[CentOS] OT, hardware: HP smart array drive issue

Fri Jul 10 18:18:11 UTC 2015
Thomas Eriksson <thomas.eriksson at slac.stanford.edu>

On 07/10/2015 10:49 AM, m.roth at 5-cent.us wrote:
> Jason Warr wrote:
>> On July 10, 2015 11:47:09 AM CDT, m.roth at 5-cent.us wrote:
>>> Hi. Anyone working with these things? I've got a drive in "predictive
>>> failure" on in a RAID5. Now here's the thing: there was an issue
>>> yesterday when I got in, and I wound up power cycling the RAID;
>>> first boot of attached server had issues, and said the controller
>>> had a failure, and a drive had failed, and wouldn't continue
>>> booting; when I gave it the three-finger salute, this time on t
>>> way up, during POST, it noted the controller issue... but the
>>> thing came up, looking like it did a couple of days ago.
>>>
>>> Trying to prevent this from happening again, I've decided to replace
>>> the drive that's in predictive failure.

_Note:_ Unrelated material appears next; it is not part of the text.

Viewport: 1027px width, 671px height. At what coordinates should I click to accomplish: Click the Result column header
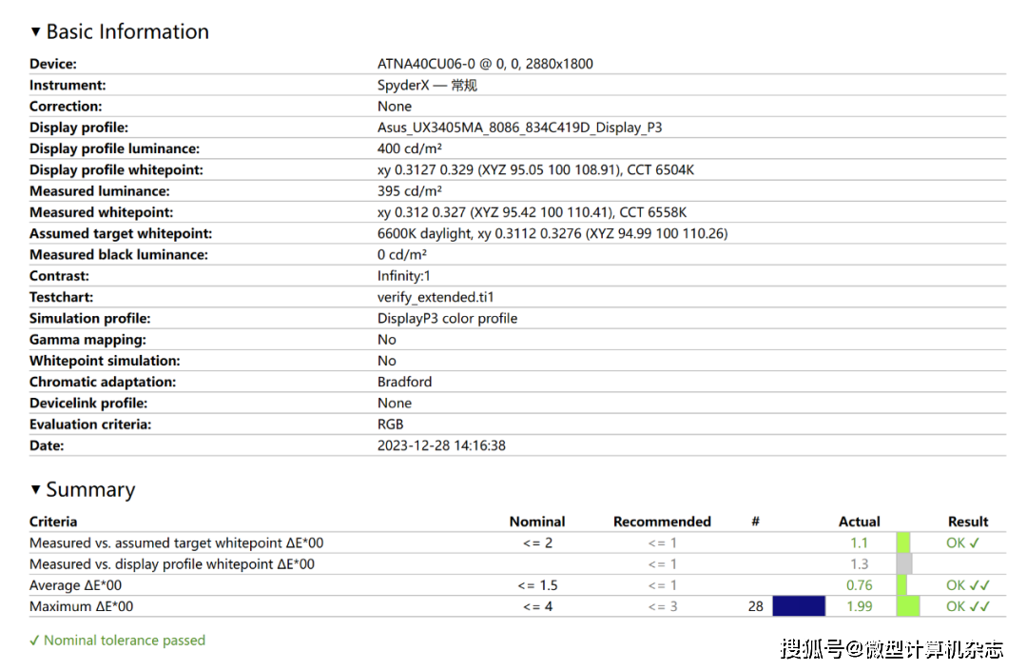pyautogui.click(x=968, y=522)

The array has a hot spare.
>>> I tried to remove, using hpacucli, it refuses "operation not
>>> permitted", and there doesn't *seem* to be a "mark as failed"
>>> command. *Do* I just yank the drive?
>>>
>> Yep, just yank it.  It should start auto rebuilding on the spare.
>>
>> If you didn't have a spare you would pull the suspect drive and replace it
>> with one of equal or greater capacity and it would auto rebuild as well.
>>
>> I have a bunch of them at home and have been using them at work for years.
> 
> Thanks for your quick reply, Jason. I'm used to LSI/MegaRAID/PERCs, where
> you have to fail it, first. Oddity: I had the drive out for more then five
> minutes while getting it out of the sled, putting the new one in, oh, and
> dusting out the slot (gotta do that for all of them, next maintenance
> window), but after I put in the replacement, and used hpacucli to check,
> to my surprise it was rebuilding with the replacement, *not* with the
> spare.
> 

HP's raid controllers appears to have some logic that if the rebuild to
spare disk have not yet reached 50% when you insert the replacement, it
will abandon the rebuild to the spare and rebuild to the replacement
instead.

I don't have any documentation to prove it, but I have observed it
numerous of times.

	Thomas